For those who have forgotten the tortuous history of three unsuccessful pipeline developments last decade, Keystone XL intended to move more Canadian crude to the U.S., Energy East proposed shipping western Canadian oil to New Brunswick.
Northern Gateway wanted to move oil to the B.C. coast for export.
Back in 2016, on the same day the Trudeau government gave TMX the green light, it officially terminated the $7.9-billion Northern Gateway project, keeping a Liberal campaign promise to ban oil tanker traffic along the northern coast of British Columbia.
Proposed by Enbridge, Northern Gateway aimed to move 525,000 barrels of oil per day from Bruderheim to Kitimat, B.C. Much like TMX, it would have helped reduce Canada’s near-complete reliance on the United States as its only customer for oil.
An expanded Trans Mountain has opened new trade routes for Canadian oil to Asia — including China — although much of the product is destined for California and Washington state.
Many energy analysts believe tariffs won’t be placed on Canadian oil and gas imports, as it would push up American pump prices.
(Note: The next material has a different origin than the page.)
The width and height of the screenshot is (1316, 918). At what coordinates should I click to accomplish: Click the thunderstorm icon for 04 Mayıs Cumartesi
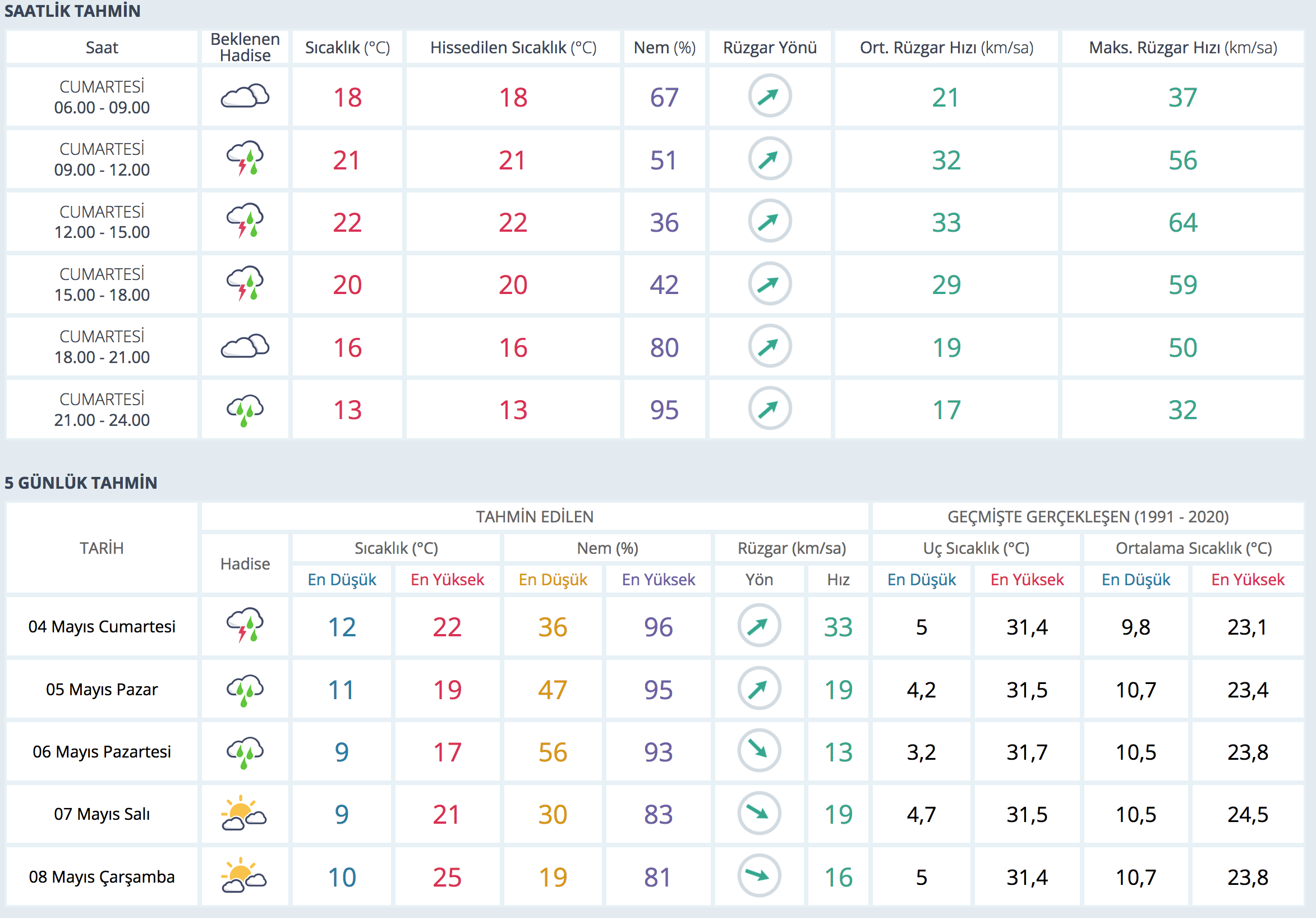tap(245, 626)
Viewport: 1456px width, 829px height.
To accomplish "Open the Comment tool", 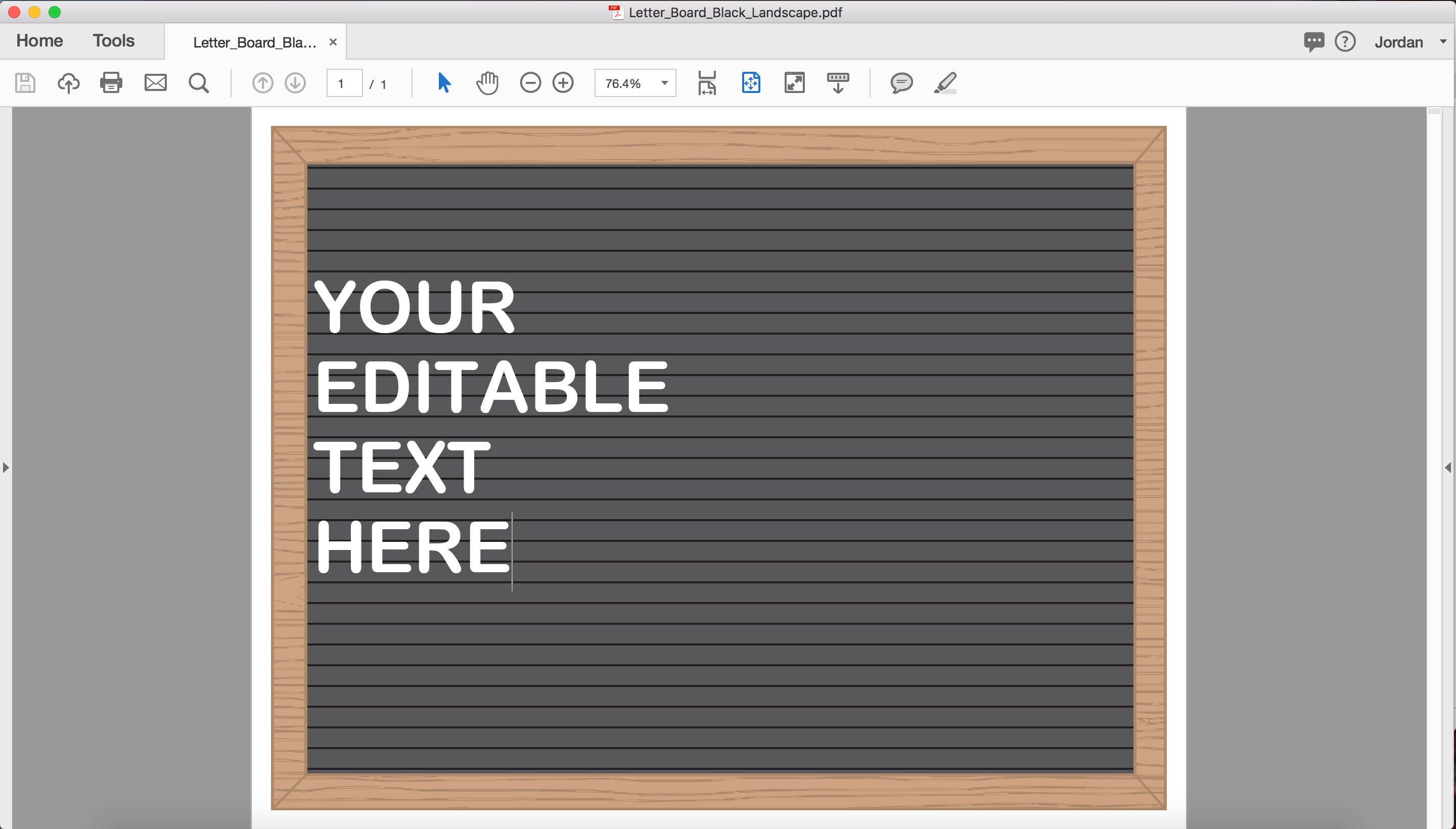I will [x=901, y=82].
However, Smith told reporters on Thursday that there’s “every reason to believe it applies across the board to every product.”
With oil and natural gas making up $133 billion of Alberta exports shipped to the United States, it highlights how much is at stake.
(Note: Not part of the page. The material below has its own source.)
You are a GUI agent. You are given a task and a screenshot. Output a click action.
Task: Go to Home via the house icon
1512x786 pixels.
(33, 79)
Canada supplied a whopping 60 per cent of American oil imports last year, up from one-third a decade earlier.
More energy infrastructure that can reach more customers is a sound diversification policy.
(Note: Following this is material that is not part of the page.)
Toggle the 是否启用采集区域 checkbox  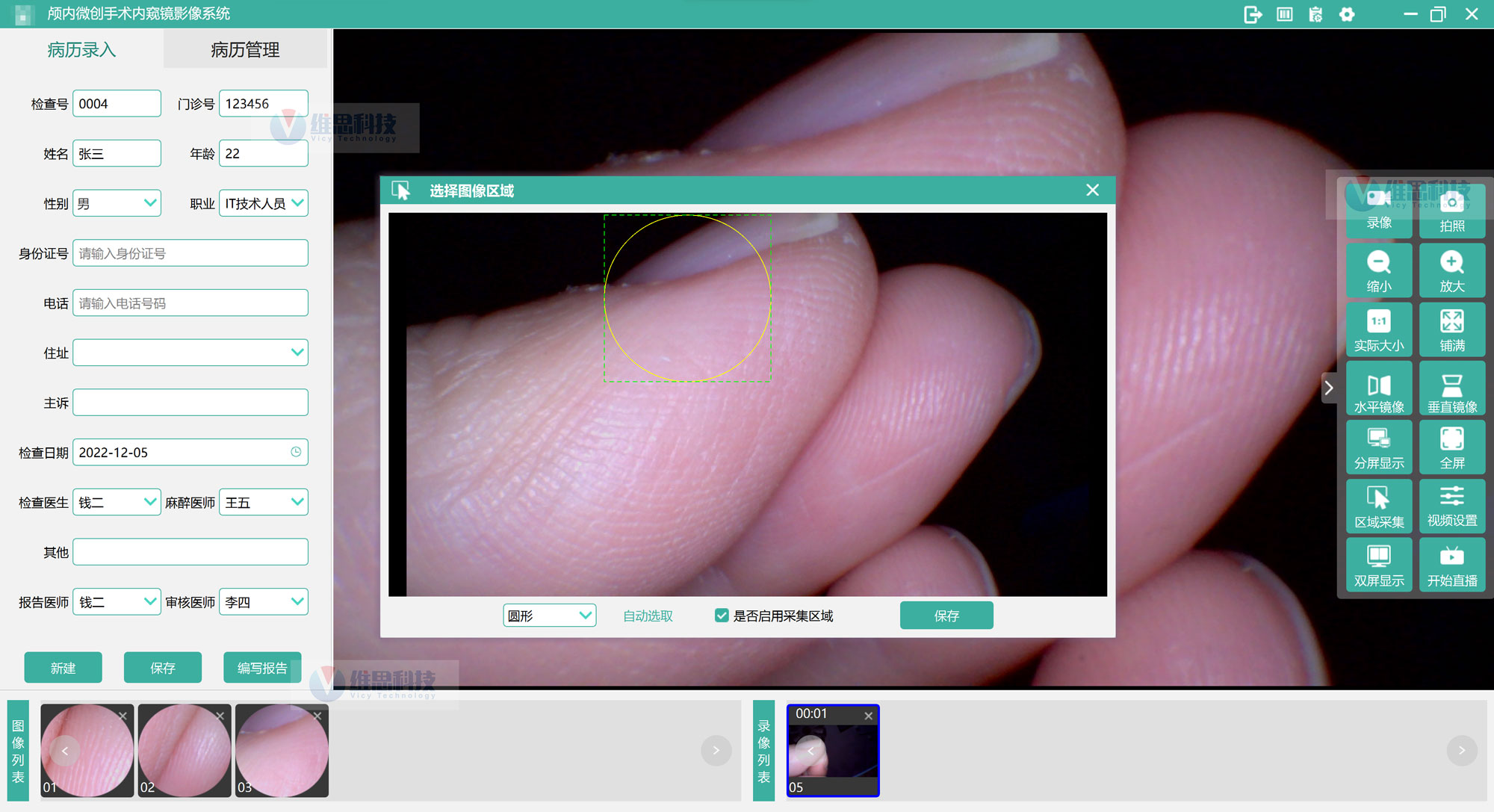click(722, 616)
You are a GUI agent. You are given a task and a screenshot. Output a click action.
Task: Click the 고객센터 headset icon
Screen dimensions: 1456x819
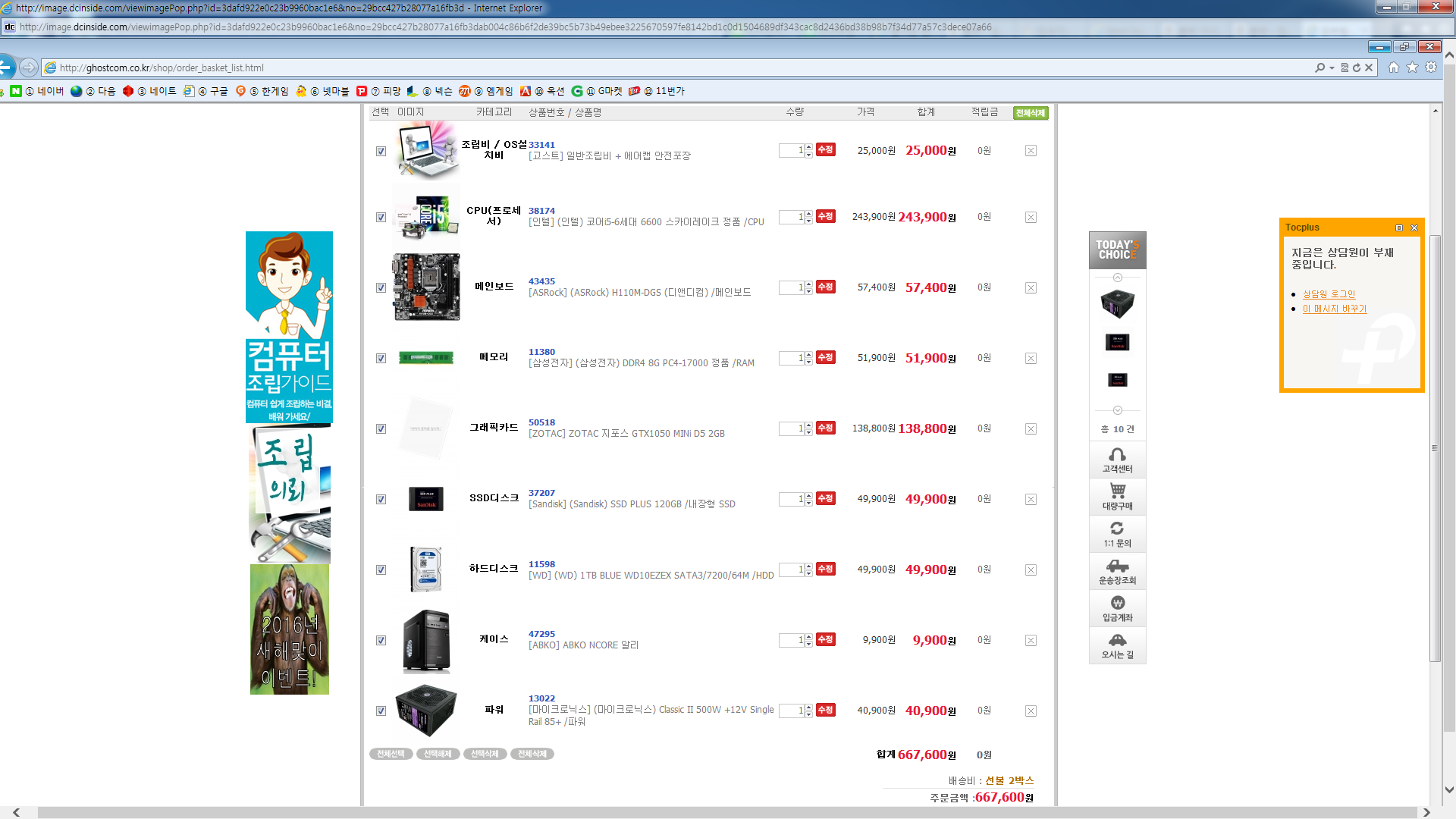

Now, there’s no question Northern Gateway had its own challenges.
It was approved with 209 conditions by the former federal Conservative government in 2014. Two years later, the Federal Court of Appeal overturned the approval, ruling Ottawa had failed in its duty to meaningfully consult with Indigenous communities.
Given the long passage of time since Northern Gateway was derailed, a new project would have to be developed — if the governments could find a way of attracting private sector capital to build it.
There’s also the question of future demand for oil and gas — the International Energy Agency says it will peak this decade — in a world growing more concerned about climate change.
University of Alberta energy economist Andrew Leach rightfully points out that Canada has a tariff problem that needs immediate attention. Large infrastructure such as a new oil pipeline would take years to complete.
“The thing to remember is that the biggest market for our crude on the West Coast is still the United States,” he added.
“You don’t try to lump your other solutions onto the current problem. The current problem is understanding what it is that Trump is looking to negotiate.”
But others think this is precisely the time to reflect on future Canadian energy development.
Exner-Pirot said more pipeline capacity will be needed to grow Alberta oil production, but the private sector in Canada has indicated it’s not interested in taking on the level of political risk tied to Keystone XL.
The provincial government lost an estimated $1.3 billion backstopping construction to begin on KXL, before its cross-border permits were cancelled by U.S. President Joe Biden’s administration in 2021.
While Trump might want to revive KXL, a new version of Northern Gateway would remain within Canadian oversight, and also access growing international markets.
“We all know Asia is where there’s going to be oil demand growth,” she added.
“Strategically, if I was going to be derisking anything and prioritizing anything, then obviously it would be Northern Gateway, so that we are not a regional oil power but a global oil power.”
Anderson believes additional export capacity from the West Coast makes sense.
“It’s a long putt to resurrect KXL,” he said.
“You’ve proved that you can go to the West Coast.”
Chris Varcoe is a Calgary Herald columnist.